Copy the records verbatim, from the line that contains "Locate an element on the screen. Image" through the line that contains "background-text-line: poser is", both included. Leave the pictures out of your answer.

§ **RECORDS SHOWN**
--- START ---

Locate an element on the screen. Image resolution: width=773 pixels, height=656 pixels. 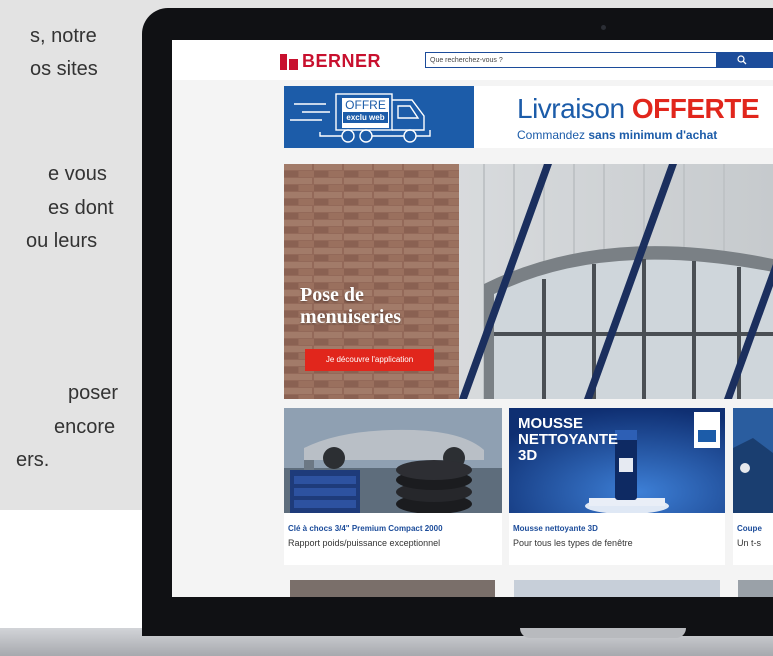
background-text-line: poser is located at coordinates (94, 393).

--- END ---
--- START ---

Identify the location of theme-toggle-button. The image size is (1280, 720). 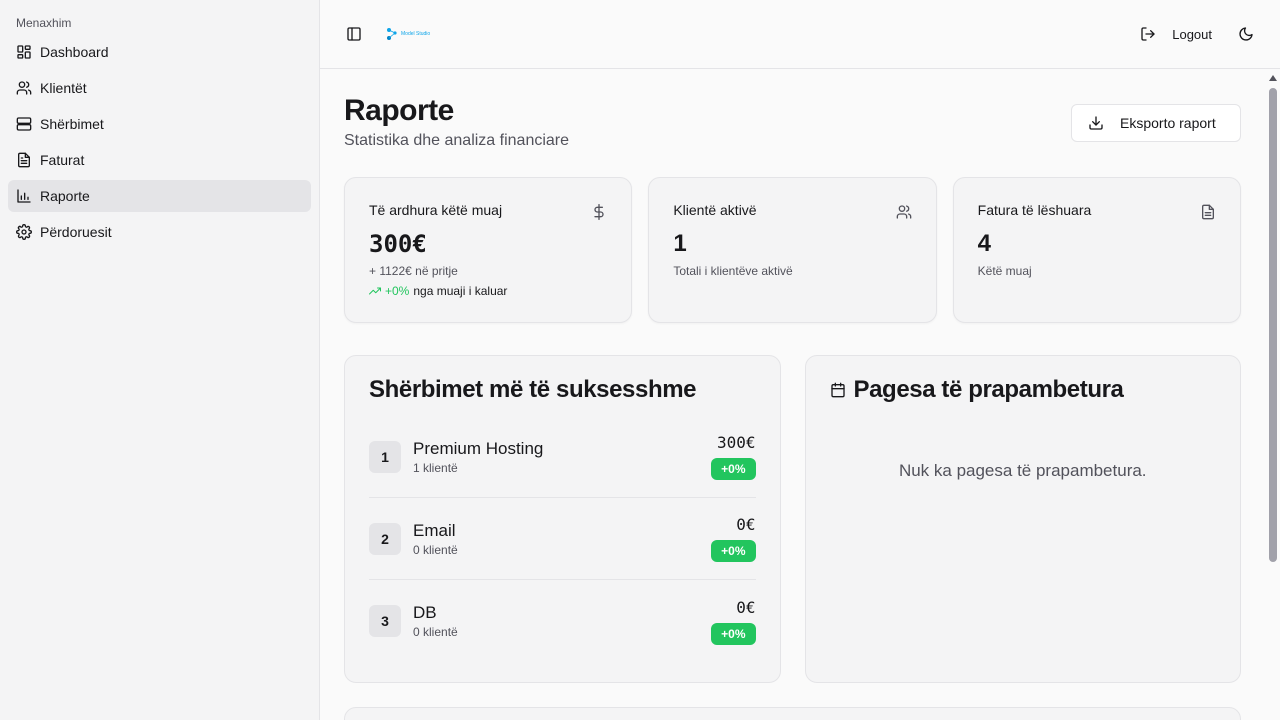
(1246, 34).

--- END ---
--- START ---

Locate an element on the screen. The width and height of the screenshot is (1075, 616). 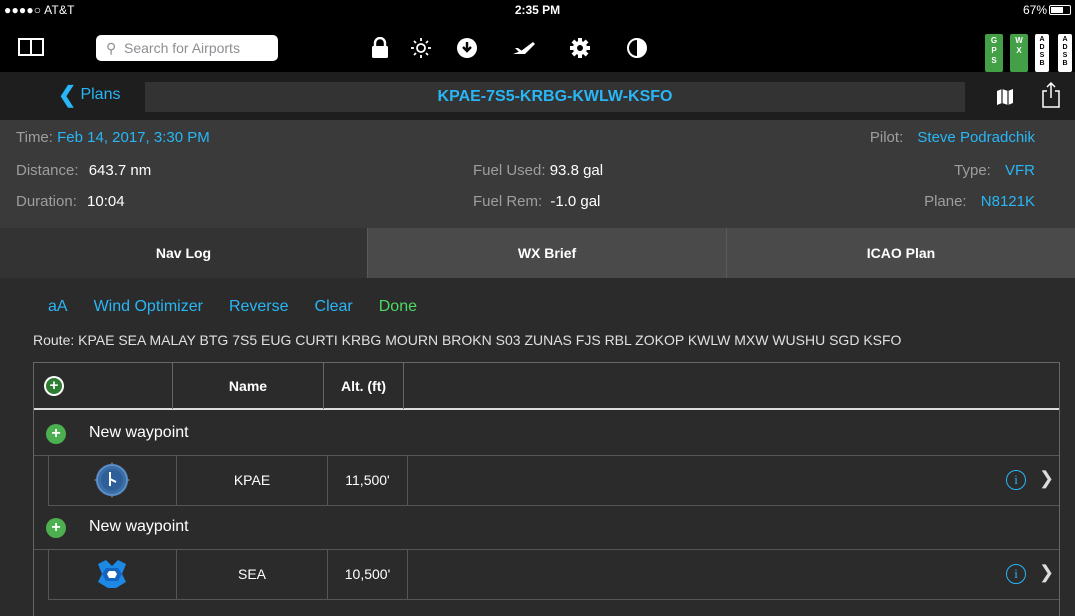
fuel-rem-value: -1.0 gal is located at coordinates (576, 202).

--- END ---

§ **TASK RESULT**
Locate an element on the screen. Image resolution: width=773 pixels, height=656 pixels. 
background-text-line: poser is located at coordinates (94, 393).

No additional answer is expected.